Oren, along with his two brothers, lived a “party boy” lifestyle in Manhattan through his 20s and 30s, Geragos said. Though they spent their free time pursuing women through dating apps and New York City nightlife, he was participating in “hookup culture” and dating in step with their peers. She said their ways, though womanizing, did not amount to sex trafficking.
The women who encountered the brothers saw their access to exclusive venues and destinations as opportunities for unique and luxurious experiences, Geragos told the jury. Now, the defense argues, these women are seizing on the opportunity for payouts.
The brothers are facing more than two dozen civil lawsuits echoing the allegations outlined in the indictment. Some of those lawsuits have since been dismissed.
Deanna Paul, an attorney for Tal, said the eldest brother of the three was unfairly lumped into the conspiracy charge and the allegations at large because of his close association with his brothers.

The brothers’ lifestyles, of womanizing young men with the trappings of professional success and a wealthy family, were not crimes, Paul told the jury. Referencing the text messages and emails the brothers sent to each other and their friends, she said they were sometimes “crude” and “arrogant” with how they discussed women.
“We’re not here for the asshole awards,” said Paul. “If we were, we would have it locked up and could all go home.”
She chalked the women’s allegations up to their interactions with the brothers falling short of their expectations and reacting with embarrassment or disappointment.
Howard Srebick, the attorney representing Alon, reserved his chance to make an opening statement for the beginning of the defense’s portion of the proceedings.
First testimony

A woman testifying under the pseudonym Katie Moore took the witness stand in the afternoon.
She told the court about how she first met the brothers when she was 20 years old, in the summer of 2012. She accepted an invite from a friend who met Tal earlier that summer at the Gansevoort Hotel to a party to watch the NBA Finals at an apartment belonging to Zac Efron. At the Meatpacking District loft, she encountered Tal and Alon, and went with the group from the apartment to the now-shuttered club Provocateur.
After they were escorted to a private room in the club, Moore accepted a drink from another man who was with the group before she began feeling woozy, noting her mind was sharp but her body started swaying so much she spilled her drink on him. She remembered feeling embarrassed, and said the last thing she remembered clearly was being taken aside by Alon and Tal, who told her it was “time to go.”
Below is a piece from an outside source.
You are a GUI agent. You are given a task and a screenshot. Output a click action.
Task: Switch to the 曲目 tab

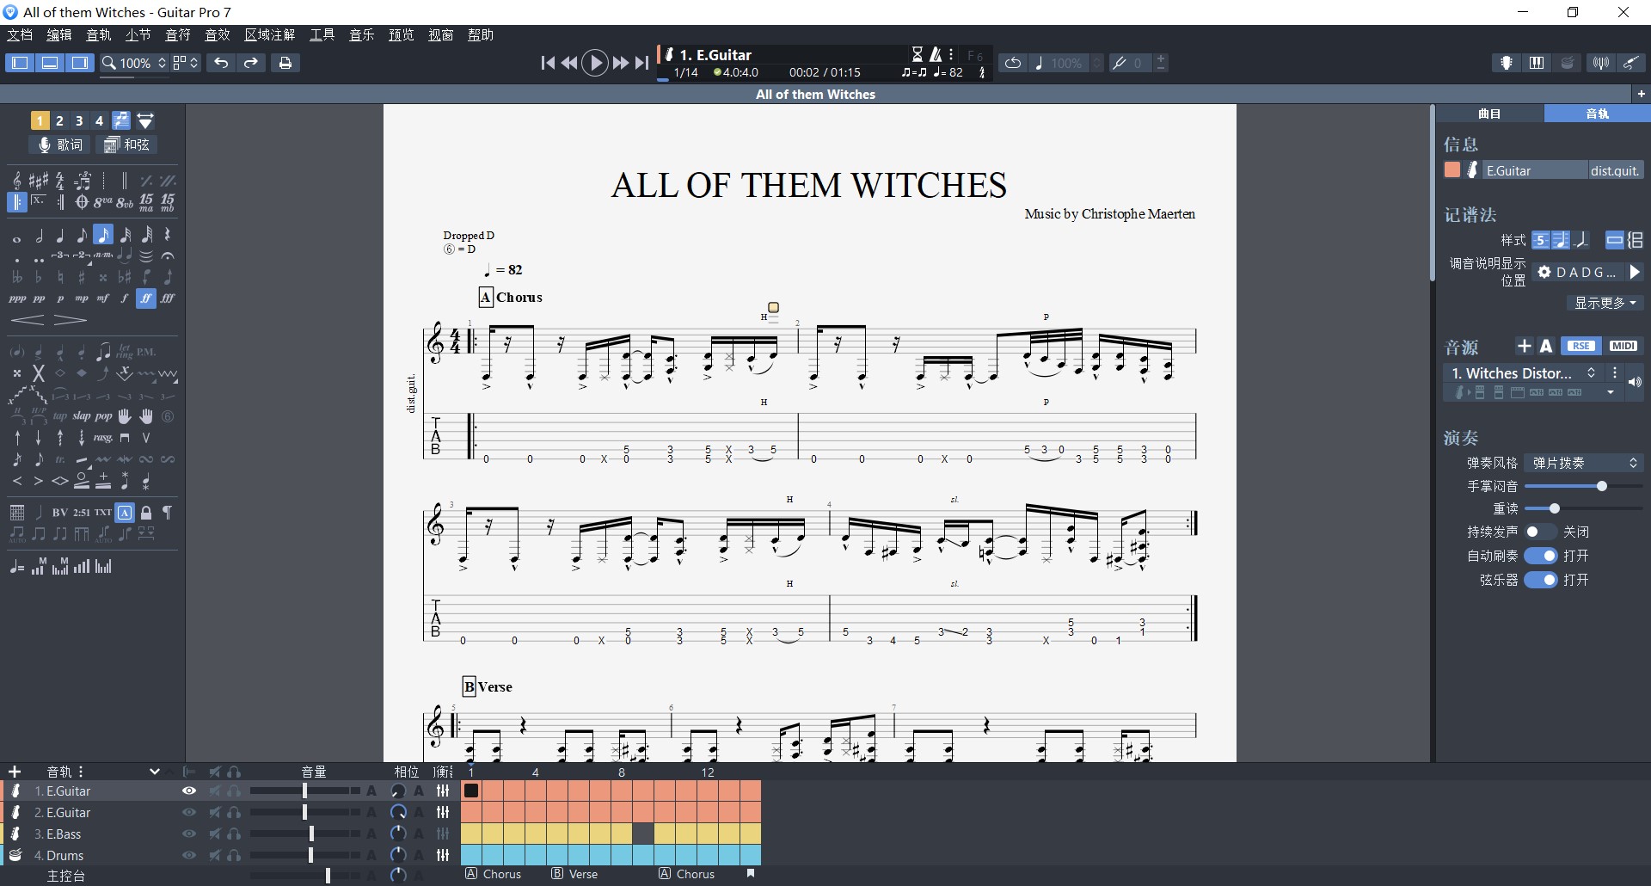(x=1489, y=114)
Aside from a “flash” of a memory of getting in a cab, Moore said her mind went dark for hours before she woke up naked, lying on a bed with Alon standing over her. He was also naked, which startled her and prompted her to say, “I don’t want to have sex with you.”
He laughed, she told the court, and said, “you already did.”
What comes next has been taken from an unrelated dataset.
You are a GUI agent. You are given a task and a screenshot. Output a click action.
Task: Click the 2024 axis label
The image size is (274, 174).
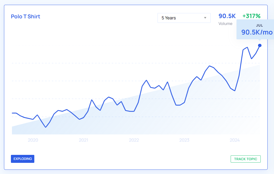pyautogui.click(x=235, y=140)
She claimed she tried to fight him off before he ultimately started raping her again.
“When he was on top of me, it was like he wasn’t even there,” she said.
As he raped her, she said, Tal walked in the room and was unphased. After a short conversation with Alon, he left.
She left the apartment shortly after Alon finished raping her and fell asleep. The next day, she noticed bruises on her thigh, including one in the shape of a handprint.

When she looked up the brothers days later, she said she came across a blog post describing an allegation against Oren and Alon that they had sexually assaulted a woman years earlier.
The blog post accusing them of an attack while in high school has been talked about online and cited in industry rumors for years, despite the brothers quashing it more than a decade ago, The Real Deal previously reported. The twins sued the anonymous poster for defamation in 2013 and were awarded an injunction ordering the anonymous poster to shut the blog down.
Mentions of the accusations were replaced in Google results by a set of blogs with posts titled “Something about Alon and Oren Alexander” and “Twin brothers setting benchmark for the world,” which described them as “famous twins” who were together living a “very successful life.”
The discovery of the blog, along with her resistance to going through with a drug test that could show she had previously smoked marijuana, confirmed her decision to not report the incident, she told the court.
“If I spoke up, I would be met with a fight,” said Moore. “I didn’t want that to define my future.”